練り込まれていたウクライナ侵攻

ロシアによるウクライナ侵攻が止まらない。すでに首都キエフへの軍事攻撃がはじまっているが、複数の情報から、ロシアは1年以上前からウクライナへの侵攻を計画していたことがわかってきた。

イギリスの王立防衛安全保障研究所(RUSI)は2月15日、「ウクライナ破壊の陰謀」という19頁の報告書を公表しており、今日ネットでダウンロードして読み通してみた。同報告書によると、ロシア側の究極的な狙いは軍事侵攻によって「キエフをロシアの支配下におくこと」であるという。

多くの人が「そうあってほしくない」と願っていると同時に、「ロシアであればそれが目的だろう」との思いがあったはずだ。だがはかない期待は裏切られ、このままではロシアはウクライナを制圧することになる。同報告書では、ロシアの最終的な動機は「イデオロギー的なもの」であると書くと同時に、プーチン大統領が支配を強めているベラルーシ同様、キエフも屈服させることであると結論づけている。

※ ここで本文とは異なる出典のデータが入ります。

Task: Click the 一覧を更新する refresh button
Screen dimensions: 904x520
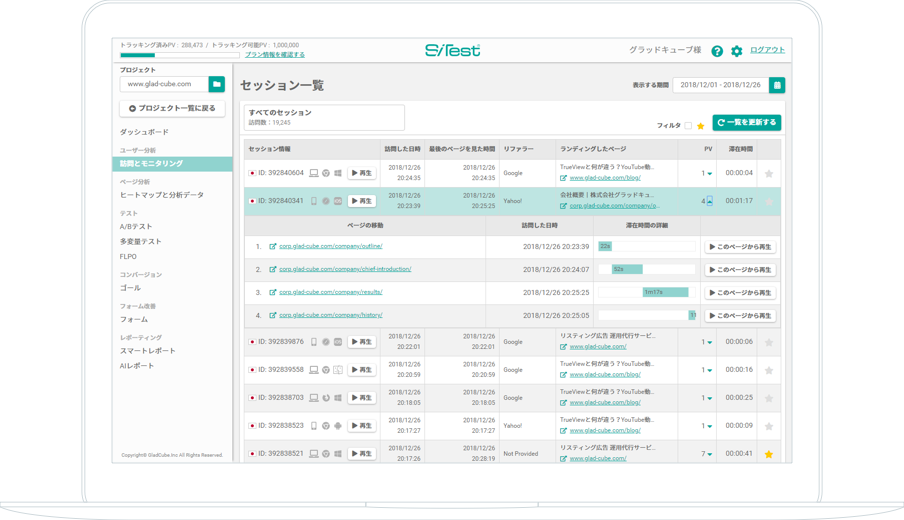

ロシアはウクライナの地方行政に広く精通しているといわれ、同国を掌握した場合、占領地の地方行政を運営していくうえで必要な人材の相関図の作成に重点を置いていることがわかっている。さらにロシア政府に敵対的な人物のリストさえあるという。

同報告書は両国の戦力比較から、キエフはすぐにでも包囲されると予想している。ロシアが総攻撃に踏み入れば、数日内に陥落するとの記述さえある。ただウクライナ国内からの抵抗が長期におよぶことになれば状況は緊迫してくる。欧米諸国がウクライナのバックにまわり、多方面から協力体制を築くことがなによりも重要になる。しかも迅速な行動がもとめられる。

しかし現時点では、まだ確定した未来図は誰も描けていない。